As for good will to men, it’s about time that we put the Christ back into Christmas. I’ve always believed that His Ten Commandments provided mankind with the path to happy, righteous lives. They’re so easy, yet, for so many who should know better, so hard to follow. If we treated everyone with respect, avoided name calling and the mocking of the disabled and weak, spoke only the truth, agreed to disagree with civility, loved our neighbors regardless of race, color or religion and worked to make our tomorrows better than our yesterdays, imagine what a wonderful world this would be..

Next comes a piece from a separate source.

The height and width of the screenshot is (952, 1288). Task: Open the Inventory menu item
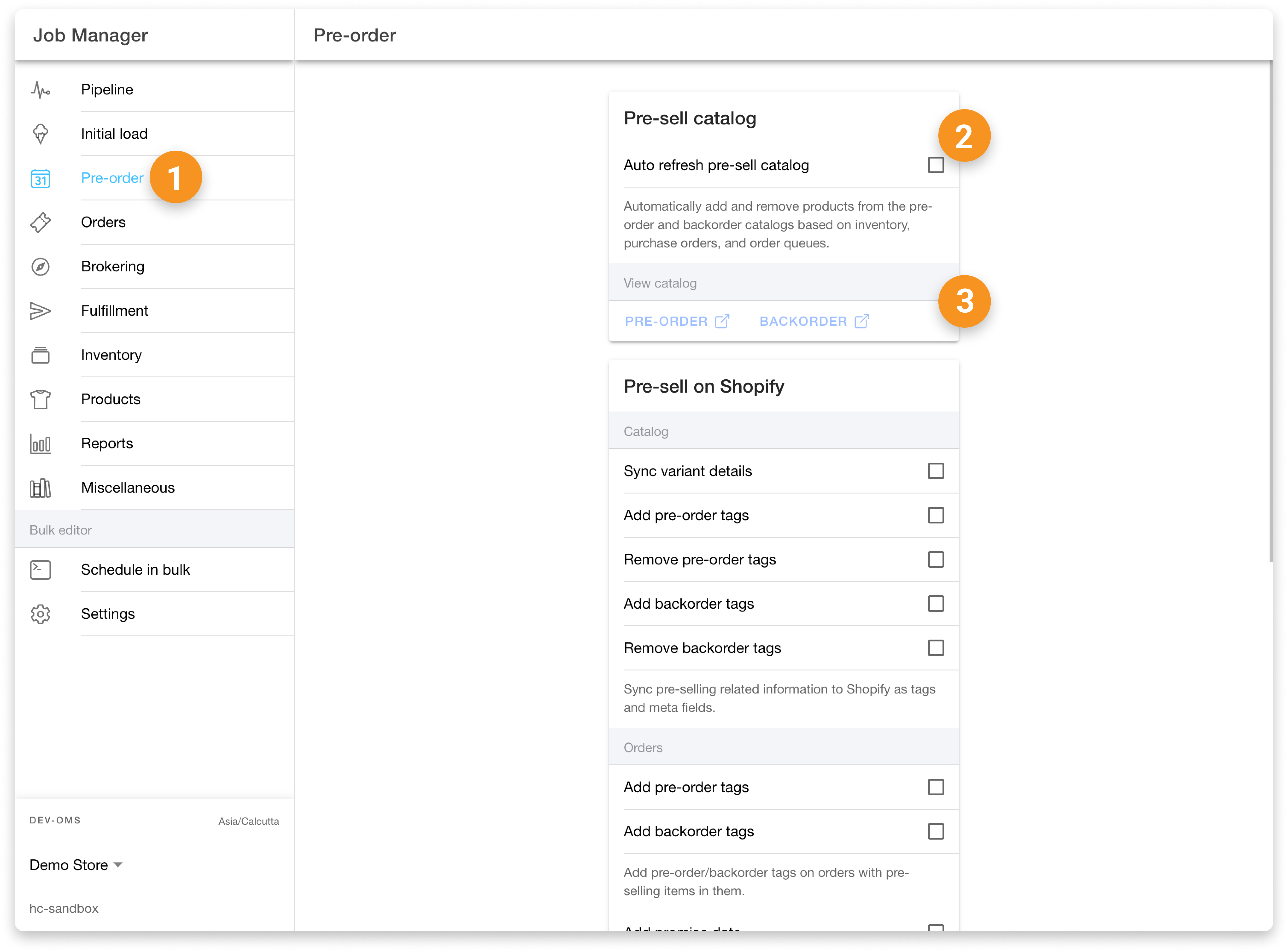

Finally, take time to enjoy the season’s music (Der Bingle’s White Christmas; An Alan Jackson Christmas); the tree all dressed up in colored lights, adorned with ornaments and, if you’re an old geezer like me, tinsel; the specially decorated sugar cookies smothered with frosting; and the love and convivial feelings (the spirit of Christmas), abounding everywhere. By doing so, my wish of peace and good will toward all of you will come true. Happy Holidays.
Ray Lenarcic is a 1965 State University of New York at Fredonia graduate and is a resident of Herkimer.